**Exercise prompt:**
Quote the passage about the writer's 40th year word for word, starting with "My 40th year" and going on through "able to move.".

My 40th year was not an easy one. I was going through a divorce when I learned that my mother had been diagnosed with terminal cancer. She later passed away. Facing such devastating losses in such a short period led to my feeling like I was standing in quicksand some days. The grief would overcome me, and I was not able to move.

Shortly after my mom died, I had started walking with some girlfriends. I thought I was slowing down my life, but this exercise outlet still had a competitive feel. I injured my back after our second half-marathon—to the point of being unable to walk on my right foot. Some days I wasn't able to stand upright fully and other days I stayed in bed due to pain. I spent years in rehabilitation, all the while not being able to relieve my stress through my normal exercise routine.

One day, I got a call from my friend Stephie. She said she was coming to visit me in four days and asked me to find a Bikram yoga studio nearby for us to attend Saturday and Sunday.

Several times in my 30s, friends recommended I try yoga. The thought kind of made me laugh to myself. I couldn't imagine standing still long enough to get through a yoga class. It seemed so slow to me. But, if you know Stephie, you know that it wasn't really a request.

**Material provided:**
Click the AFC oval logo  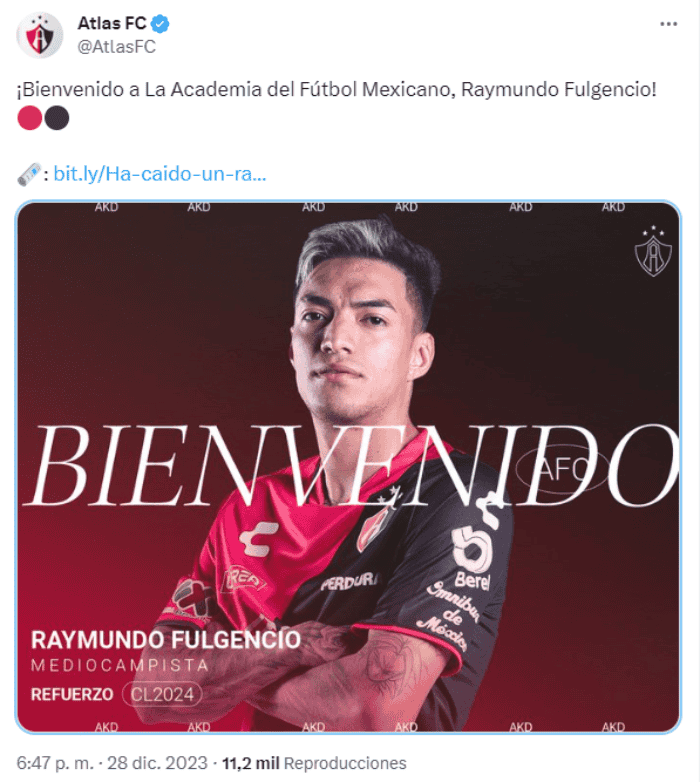click(x=562, y=468)
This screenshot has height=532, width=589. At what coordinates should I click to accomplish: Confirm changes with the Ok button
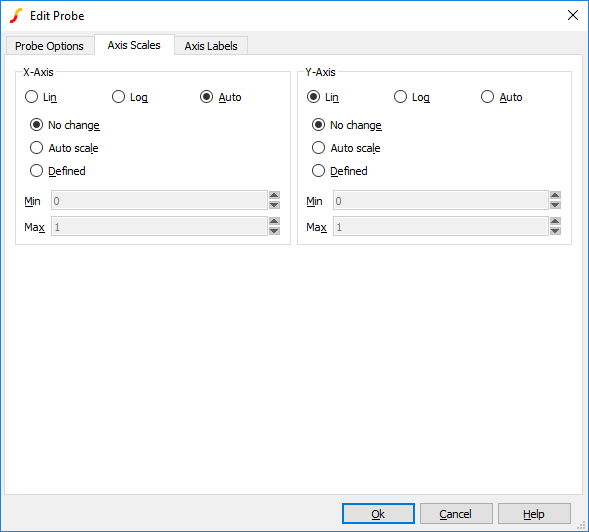click(x=378, y=514)
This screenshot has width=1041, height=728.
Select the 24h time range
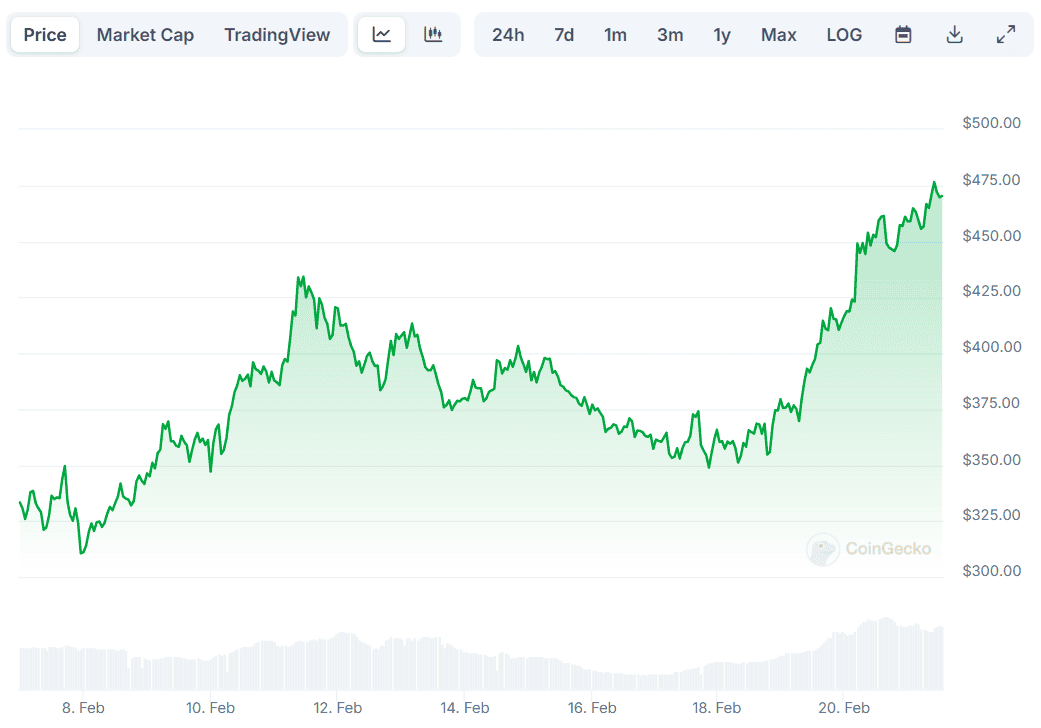(508, 35)
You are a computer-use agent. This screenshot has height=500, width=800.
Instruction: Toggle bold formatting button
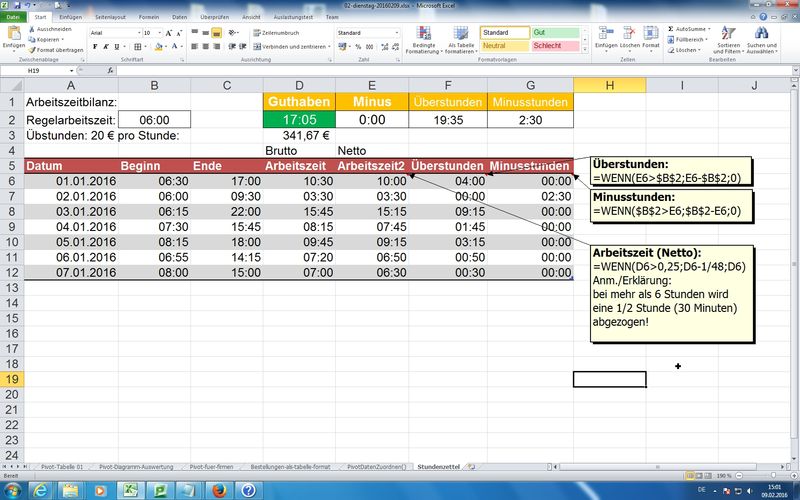[95, 47]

**Answer to the exercise:**
My 40th year was not an easy one. I was going through a divorce when I learned that my mother had been diagnosed with terminal cancer. She later passed away. Facing such devastating losses in such a short period led to my feeling like I was standing in quicksand some days. The grief would overcome me, and I was not able to move.